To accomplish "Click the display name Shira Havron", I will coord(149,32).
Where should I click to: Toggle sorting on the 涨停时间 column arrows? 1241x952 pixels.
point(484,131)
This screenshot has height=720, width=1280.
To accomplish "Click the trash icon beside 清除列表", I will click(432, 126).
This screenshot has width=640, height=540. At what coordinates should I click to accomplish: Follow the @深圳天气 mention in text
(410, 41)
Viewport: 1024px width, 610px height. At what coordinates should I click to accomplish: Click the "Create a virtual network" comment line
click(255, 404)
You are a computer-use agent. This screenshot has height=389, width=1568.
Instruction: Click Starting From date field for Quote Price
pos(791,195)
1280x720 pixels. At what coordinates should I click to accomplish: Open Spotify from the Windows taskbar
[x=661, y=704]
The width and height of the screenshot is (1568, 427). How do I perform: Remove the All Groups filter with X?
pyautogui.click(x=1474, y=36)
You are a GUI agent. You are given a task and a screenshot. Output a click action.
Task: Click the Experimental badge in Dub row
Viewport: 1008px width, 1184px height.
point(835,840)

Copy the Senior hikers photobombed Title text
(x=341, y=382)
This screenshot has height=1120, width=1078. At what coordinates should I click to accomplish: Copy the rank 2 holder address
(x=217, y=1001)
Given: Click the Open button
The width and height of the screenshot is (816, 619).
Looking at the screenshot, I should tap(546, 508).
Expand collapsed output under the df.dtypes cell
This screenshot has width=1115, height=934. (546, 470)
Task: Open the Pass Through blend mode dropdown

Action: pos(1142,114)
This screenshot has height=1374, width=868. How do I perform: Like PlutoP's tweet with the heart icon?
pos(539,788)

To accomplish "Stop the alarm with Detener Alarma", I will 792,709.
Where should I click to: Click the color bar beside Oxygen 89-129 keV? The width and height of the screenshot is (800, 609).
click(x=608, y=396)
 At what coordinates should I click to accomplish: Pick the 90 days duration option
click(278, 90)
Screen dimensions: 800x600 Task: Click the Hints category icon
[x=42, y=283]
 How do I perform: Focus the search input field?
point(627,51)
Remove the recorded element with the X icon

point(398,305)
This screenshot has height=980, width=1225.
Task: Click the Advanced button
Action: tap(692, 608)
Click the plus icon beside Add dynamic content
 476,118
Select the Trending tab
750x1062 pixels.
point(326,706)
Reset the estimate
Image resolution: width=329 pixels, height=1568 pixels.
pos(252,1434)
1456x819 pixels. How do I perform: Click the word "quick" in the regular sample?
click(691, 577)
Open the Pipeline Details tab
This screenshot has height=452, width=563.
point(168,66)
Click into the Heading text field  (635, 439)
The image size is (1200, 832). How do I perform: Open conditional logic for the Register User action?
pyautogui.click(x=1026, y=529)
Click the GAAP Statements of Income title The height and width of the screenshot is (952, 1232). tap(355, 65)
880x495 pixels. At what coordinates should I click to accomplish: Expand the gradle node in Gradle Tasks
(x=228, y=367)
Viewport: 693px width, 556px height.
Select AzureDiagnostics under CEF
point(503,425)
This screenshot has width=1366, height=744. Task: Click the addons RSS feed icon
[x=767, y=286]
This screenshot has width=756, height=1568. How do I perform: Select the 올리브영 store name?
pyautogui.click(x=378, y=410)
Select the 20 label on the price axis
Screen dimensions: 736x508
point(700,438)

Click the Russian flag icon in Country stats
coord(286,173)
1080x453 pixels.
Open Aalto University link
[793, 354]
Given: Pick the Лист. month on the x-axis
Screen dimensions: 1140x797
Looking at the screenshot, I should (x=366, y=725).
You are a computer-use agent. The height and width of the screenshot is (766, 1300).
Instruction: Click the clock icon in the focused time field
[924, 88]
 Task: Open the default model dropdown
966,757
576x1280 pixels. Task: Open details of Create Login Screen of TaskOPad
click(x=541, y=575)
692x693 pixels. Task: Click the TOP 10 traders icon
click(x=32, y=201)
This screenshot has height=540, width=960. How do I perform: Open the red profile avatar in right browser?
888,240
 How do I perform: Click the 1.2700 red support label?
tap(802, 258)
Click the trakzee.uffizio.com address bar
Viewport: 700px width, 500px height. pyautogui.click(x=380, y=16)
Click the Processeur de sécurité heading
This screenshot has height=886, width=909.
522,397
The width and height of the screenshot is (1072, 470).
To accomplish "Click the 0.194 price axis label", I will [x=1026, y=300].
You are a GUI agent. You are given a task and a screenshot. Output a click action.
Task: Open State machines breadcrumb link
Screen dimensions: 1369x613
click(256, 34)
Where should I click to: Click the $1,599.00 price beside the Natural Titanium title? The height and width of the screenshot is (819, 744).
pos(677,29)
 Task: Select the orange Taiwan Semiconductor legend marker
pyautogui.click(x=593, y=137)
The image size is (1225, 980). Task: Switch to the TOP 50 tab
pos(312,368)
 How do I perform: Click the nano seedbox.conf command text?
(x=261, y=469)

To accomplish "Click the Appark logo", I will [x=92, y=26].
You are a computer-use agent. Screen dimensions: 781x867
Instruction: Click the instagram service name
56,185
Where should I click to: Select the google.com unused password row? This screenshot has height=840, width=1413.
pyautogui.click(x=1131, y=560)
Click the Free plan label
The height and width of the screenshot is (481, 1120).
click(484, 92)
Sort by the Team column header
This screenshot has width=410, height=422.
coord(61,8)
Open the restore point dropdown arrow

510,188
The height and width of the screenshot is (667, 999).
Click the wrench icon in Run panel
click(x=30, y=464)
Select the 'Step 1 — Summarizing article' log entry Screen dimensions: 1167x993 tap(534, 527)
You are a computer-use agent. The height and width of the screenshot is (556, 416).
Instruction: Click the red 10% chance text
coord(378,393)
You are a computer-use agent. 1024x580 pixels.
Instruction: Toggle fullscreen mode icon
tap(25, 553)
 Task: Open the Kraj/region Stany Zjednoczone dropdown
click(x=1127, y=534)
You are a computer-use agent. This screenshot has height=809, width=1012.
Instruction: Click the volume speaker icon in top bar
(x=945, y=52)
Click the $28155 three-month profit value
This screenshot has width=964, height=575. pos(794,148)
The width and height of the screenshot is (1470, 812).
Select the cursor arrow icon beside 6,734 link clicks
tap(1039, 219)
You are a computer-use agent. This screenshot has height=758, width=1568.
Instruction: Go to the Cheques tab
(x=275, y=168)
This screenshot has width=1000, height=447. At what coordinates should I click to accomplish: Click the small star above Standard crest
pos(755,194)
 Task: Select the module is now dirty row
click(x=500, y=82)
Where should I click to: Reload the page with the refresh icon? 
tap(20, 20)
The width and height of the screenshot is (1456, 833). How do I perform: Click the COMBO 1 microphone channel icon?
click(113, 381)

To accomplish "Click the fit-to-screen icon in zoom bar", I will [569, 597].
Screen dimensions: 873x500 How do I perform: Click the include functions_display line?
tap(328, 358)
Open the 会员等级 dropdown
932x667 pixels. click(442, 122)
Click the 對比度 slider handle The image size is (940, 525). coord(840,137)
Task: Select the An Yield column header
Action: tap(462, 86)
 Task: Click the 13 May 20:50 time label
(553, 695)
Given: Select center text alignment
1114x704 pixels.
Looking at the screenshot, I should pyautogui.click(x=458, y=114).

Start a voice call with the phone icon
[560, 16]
------------
Return the data above in full. Keep every line exactly as it is.

*Solved exercise*:
To accomplish "Click the display name Shira Havron", I will coord(149,32).
Where should I click to: Toggle sorting on the 涨停时间 column arrows? 1241x952 pixels.
point(484,131)
This screenshot has height=720, width=1280.
To accomplish "Click the trash icon beside 清除列表", I will click(432, 126).
This screenshot has width=640, height=540. At what coordinates should I click to accomplish: Follow the @深圳天气 mention in text
(410, 41)
Viewport: 1024px width, 610px height. At what coordinates should I click to accomplish: Click the "Create a virtual network" comment line
click(255, 404)
You are a computer-use agent. This screenshot has height=389, width=1568.
Instruction: Click Starting From date field for Quote Price
pos(791,195)
1280x720 pixels. At what coordinates should I click to accomplish: Open Spotify from the Windows taskbar
[x=661, y=704]
The width and height of the screenshot is (1568, 427). How do I perform: Remove the All Groups filter with X?
pyautogui.click(x=1474, y=36)
You are a GUI agent. You are given a task and a screenshot. Output a click action.
Task: Click the Experimental badge in Dub row
Viewport: 1008px width, 1184px height.
point(835,840)

Copy the Senior hikers photobombed Title text
(x=341, y=382)
This screenshot has height=1120, width=1078. At what coordinates should I click to accomplish: Copy the rank 2 holder address
(x=217, y=1001)
Given: Click the Open button
The width and height of the screenshot is (816, 619).
Looking at the screenshot, I should tap(546, 508).
Expand collapsed output under the df.dtypes cell
This screenshot has width=1115, height=934. (546, 470)
Task: Open the Pass Through blend mode dropdown

Action: pos(1142,114)
This screenshot has height=1374, width=868. How do I perform: Like PlutoP's tweet with the heart icon?
pos(539,788)

To accomplish "Stop the alarm with Detener Alarma", I will 792,709.
Where should I click to: Click the color bar beside Oxygen 89-129 keV? The width and height of the screenshot is (800, 609).
click(x=608, y=396)
 At what coordinates should I click to accomplish: Pick the 90 days duration option
click(278, 90)
Screen dimensions: 800x600 Task: Click the Hints category icon
[x=42, y=283]
 How do I perform: Focus the search input field?
point(627,51)
Remove the recorded element with the X icon

point(398,305)
This screenshot has height=980, width=1225.
Task: Click the Advanced button
Action: tap(692, 608)
Click the plus icon beside Add dynamic content
 476,118
Select the Trending tab
750x1062 pixels.
point(326,706)
Reset the estimate
Image resolution: width=329 pixels, height=1568 pixels.
pos(252,1434)
1456x819 pixels. How do I perform: Click the word "quick" in the regular sample?
click(691, 577)
Open the Pipeline Details tab
This screenshot has height=452, width=563.
point(168,66)
Click into the Heading text field  (635, 439)
The image size is (1200, 832). How do I perform: Open conditional logic for the Register User action?
pyautogui.click(x=1026, y=529)
Click the GAAP Statements of Income title The height and width of the screenshot is (952, 1232). tap(355, 65)
880x495 pixels. At what coordinates should I click to accomplish: Expand the gradle node in Gradle Tasks
(x=228, y=367)
Viewport: 693px width, 556px height.
Select AzureDiagnostics under CEF
point(503,425)
This screenshot has width=1366, height=744. Task: Click the addons RSS feed icon
[x=767, y=286]
This screenshot has width=756, height=1568. How do I perform: Select the 올리브영 store name?
pyautogui.click(x=378, y=410)
Select the 20 label on the price axis
Screen dimensions: 736x508
point(700,438)

Click the Russian flag icon in Country stats
coord(286,173)
1080x453 pixels.
Open Aalto University link
[793, 354]
Given: Pick the Лист. month on the x-axis
Screen dimensions: 1140x797
Looking at the screenshot, I should (x=366, y=725).
You are a computer-use agent. The height and width of the screenshot is (766, 1300).
Instruction: Click the clock icon in the focused time field
[924, 88]
 Task: Open the default model dropdown
966,757
576x1280 pixels. Task: Open details of Create Login Screen of TaskOPad
click(x=541, y=575)
692x693 pixels. Task: Click the TOP 10 traders icon
click(x=32, y=201)
This screenshot has height=540, width=960. How do I perform: Open the red profile avatar in right browser?
888,240
 How do I perform: Click the 1.2700 red support label?
tap(802, 258)
Click the trakzee.uffizio.com address bar
Viewport: 700px width, 500px height. pyautogui.click(x=380, y=16)
Click the Processeur de sécurité heading
This screenshot has height=886, width=909.
522,397
The width and height of the screenshot is (1072, 470).
To accomplish "Click the 0.194 price axis label", I will [x=1026, y=300].
You are a GUI agent. You are given a task and a screenshot. Output a click action.
Task: Open State machines breadcrumb link
Screen dimensions: 1369x613
click(256, 34)
Where should I click to: Click the $1,599.00 price beside the Natural Titanium title? The height and width of the screenshot is (819, 744).
pos(677,29)
 Task: Select the orange Taiwan Semiconductor legend marker
pyautogui.click(x=593, y=137)
The image size is (1225, 980). Task: Switch to the TOP 50 tab
pos(312,368)
 How do I perform: Click the nano seedbox.conf command text?
(x=261, y=469)

To accomplish "Click the Appark logo", I will [x=92, y=26].
You are a computer-use agent. Screen dimensions: 781x867
Instruction: Click the instagram service name
56,185
Where should I click to: Select the google.com unused password row? This screenshot has height=840, width=1413.
pyautogui.click(x=1131, y=560)
Click the Free plan label
The height and width of the screenshot is (481, 1120).
click(484, 92)
Sort by the Team column header
This screenshot has width=410, height=422.
coord(61,8)
Open the restore point dropdown arrow

510,188
The height and width of the screenshot is (667, 999).
Click the wrench icon in Run panel
click(x=30, y=464)
Select the 'Step 1 — Summarizing article' log entry Screen dimensions: 1167x993 tap(534, 527)
You are a computer-use agent. The height and width of the screenshot is (556, 416).
Instruction: Click the red 10% chance text
coord(378,393)
You are a computer-use agent. 1024x580 pixels.
Instruction: Toggle fullscreen mode icon
tap(25, 553)
 Task: Open the Kraj/region Stany Zjednoczone dropdown
click(x=1127, y=534)
You are a computer-use agent. This screenshot has height=809, width=1012.
Instruction: Click the volume speaker icon in top bar
(x=945, y=52)
Click the $28155 three-month profit value
This screenshot has width=964, height=575. pos(794,148)
The width and height of the screenshot is (1470, 812).
Select the cursor arrow icon beside 6,734 link clicks
tap(1039, 219)
You are a computer-use agent. This screenshot has height=758, width=1568.
Instruction: Go to the Cheques tab
(x=275, y=168)
This screenshot has width=1000, height=447. At what coordinates should I click to accomplish: Click the small star above Standard crest
pos(755,194)
 Task: Select the module is now dirty row
click(x=500, y=82)
Where should I click to: Reload the page with the refresh icon? 
tap(20, 20)
The width and height of the screenshot is (1456, 833). How do I perform: Click the COMBO 1 microphone channel icon?
click(113, 381)

To accomplish "Click the fit-to-screen icon in zoom bar", I will [569, 597].
Screen dimensions: 873x500 How do I perform: Click the include functions_display line?
tap(328, 358)
Open the 会员等级 dropdown
932x667 pixels. click(442, 122)
Click the 對比度 slider handle The image size is (940, 525). coord(840,137)
Task: Select the An Yield column header
Action: tap(462, 86)
 Task: Click the 13 May 20:50 time label
(553, 695)
Given: Select center text alignment
1114x704 pixels.
Looking at the screenshot, I should pyautogui.click(x=458, y=114).

Start a voice call with the phone icon
[560, 16]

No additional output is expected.